Please read this page instead Occupy.net_CRM_Use#Set_up_Groups_.28for_administrators.29
CiviCRM used with Drupal allows you to develop complex permissions to meet the needs of your organization or community. For OWS, many working groups can use CiviCRM for their contact management needs while maintaining privacy of emails across groups. To setup your permission needs, there are two parts, one in the Drupal permissions and the other in CiviCRM Access Control Levels (ACLs).

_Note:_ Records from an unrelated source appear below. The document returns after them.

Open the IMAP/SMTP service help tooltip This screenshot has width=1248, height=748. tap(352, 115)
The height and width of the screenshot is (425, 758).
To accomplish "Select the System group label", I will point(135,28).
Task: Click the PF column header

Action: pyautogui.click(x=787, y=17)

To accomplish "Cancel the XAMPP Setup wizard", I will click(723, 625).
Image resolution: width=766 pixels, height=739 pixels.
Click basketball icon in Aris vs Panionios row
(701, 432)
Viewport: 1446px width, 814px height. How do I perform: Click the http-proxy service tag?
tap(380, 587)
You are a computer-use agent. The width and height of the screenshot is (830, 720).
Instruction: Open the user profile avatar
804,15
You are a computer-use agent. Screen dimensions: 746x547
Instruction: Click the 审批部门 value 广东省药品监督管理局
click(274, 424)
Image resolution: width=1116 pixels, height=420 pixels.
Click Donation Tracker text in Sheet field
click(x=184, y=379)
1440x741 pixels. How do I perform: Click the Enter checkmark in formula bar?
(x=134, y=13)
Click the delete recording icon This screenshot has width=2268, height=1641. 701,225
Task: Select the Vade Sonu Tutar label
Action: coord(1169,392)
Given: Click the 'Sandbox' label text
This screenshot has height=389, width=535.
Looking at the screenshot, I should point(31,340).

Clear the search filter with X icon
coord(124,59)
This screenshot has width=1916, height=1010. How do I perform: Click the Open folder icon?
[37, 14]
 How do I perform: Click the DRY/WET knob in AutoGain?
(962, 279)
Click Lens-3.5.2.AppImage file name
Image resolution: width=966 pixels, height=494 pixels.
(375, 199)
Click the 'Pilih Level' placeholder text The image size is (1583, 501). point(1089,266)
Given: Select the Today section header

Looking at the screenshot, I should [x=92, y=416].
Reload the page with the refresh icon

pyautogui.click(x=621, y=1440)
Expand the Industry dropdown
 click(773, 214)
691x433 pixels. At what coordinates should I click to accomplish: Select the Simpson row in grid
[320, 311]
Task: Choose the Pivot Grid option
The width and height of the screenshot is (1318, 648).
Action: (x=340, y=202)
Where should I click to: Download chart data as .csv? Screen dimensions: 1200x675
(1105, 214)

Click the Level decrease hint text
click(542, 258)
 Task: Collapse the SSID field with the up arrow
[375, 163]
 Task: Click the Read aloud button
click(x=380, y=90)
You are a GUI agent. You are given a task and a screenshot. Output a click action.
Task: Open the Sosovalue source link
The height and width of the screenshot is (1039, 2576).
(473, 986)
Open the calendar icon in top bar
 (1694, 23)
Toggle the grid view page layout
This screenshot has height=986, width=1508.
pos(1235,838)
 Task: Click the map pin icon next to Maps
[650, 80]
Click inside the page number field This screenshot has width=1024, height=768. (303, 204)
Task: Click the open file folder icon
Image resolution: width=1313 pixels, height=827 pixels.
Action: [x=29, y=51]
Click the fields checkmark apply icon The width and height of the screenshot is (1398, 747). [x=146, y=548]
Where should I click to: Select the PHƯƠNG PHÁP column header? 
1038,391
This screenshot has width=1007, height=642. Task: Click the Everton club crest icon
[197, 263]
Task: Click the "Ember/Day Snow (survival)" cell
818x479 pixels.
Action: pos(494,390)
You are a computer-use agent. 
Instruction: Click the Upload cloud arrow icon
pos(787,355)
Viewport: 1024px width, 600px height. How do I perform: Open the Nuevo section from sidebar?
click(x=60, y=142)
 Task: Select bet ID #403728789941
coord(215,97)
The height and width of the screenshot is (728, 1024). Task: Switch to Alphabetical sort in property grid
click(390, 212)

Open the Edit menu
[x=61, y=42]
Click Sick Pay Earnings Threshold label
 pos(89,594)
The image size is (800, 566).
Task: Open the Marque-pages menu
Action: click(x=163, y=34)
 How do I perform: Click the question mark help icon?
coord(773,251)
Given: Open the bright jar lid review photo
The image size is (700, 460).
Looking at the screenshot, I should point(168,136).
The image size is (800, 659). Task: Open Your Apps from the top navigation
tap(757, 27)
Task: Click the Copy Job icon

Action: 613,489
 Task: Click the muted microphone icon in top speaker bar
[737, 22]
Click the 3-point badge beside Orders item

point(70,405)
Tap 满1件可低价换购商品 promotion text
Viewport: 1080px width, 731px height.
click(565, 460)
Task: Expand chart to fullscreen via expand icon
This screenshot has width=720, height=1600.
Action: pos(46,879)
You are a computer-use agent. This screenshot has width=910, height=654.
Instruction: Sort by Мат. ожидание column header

Each working group will correspond to at least two sets of people in CiviCRM - admins and people who are just on the contacts list. The following instructions describe how to create one admin group. In some cases it may be desirable to have two admin groups: a Group Admin role and Group Team role. The main difference for these is to provide group admins with a few more options like creating groups, campaigns, surveys or petitions and provide some support to the working group. The Team role is for those who will access contacts for mailings, interviews and the like. You will have to adapt the instructions below if you want separate Admin and Team roles.
 Setting up Groups
The CiviCRM ACLs are linked to a Group, so you will have to start by creating two groups for each working group. One for access control, so named something like "<working group name> Admin", and the other for email lists or newsletters, which could be "<working group name> Email Updates" or similar. You create groups by going to Contacts > New Group/Manage Groups. There would be one group as admin for the Working Group and you can create as many newsletter or mailings list within the group as needed. So for example you would have Direct Action Admins, which is an admin only list, and Direct Action Email Updates, which could be a public list people could subscribe to.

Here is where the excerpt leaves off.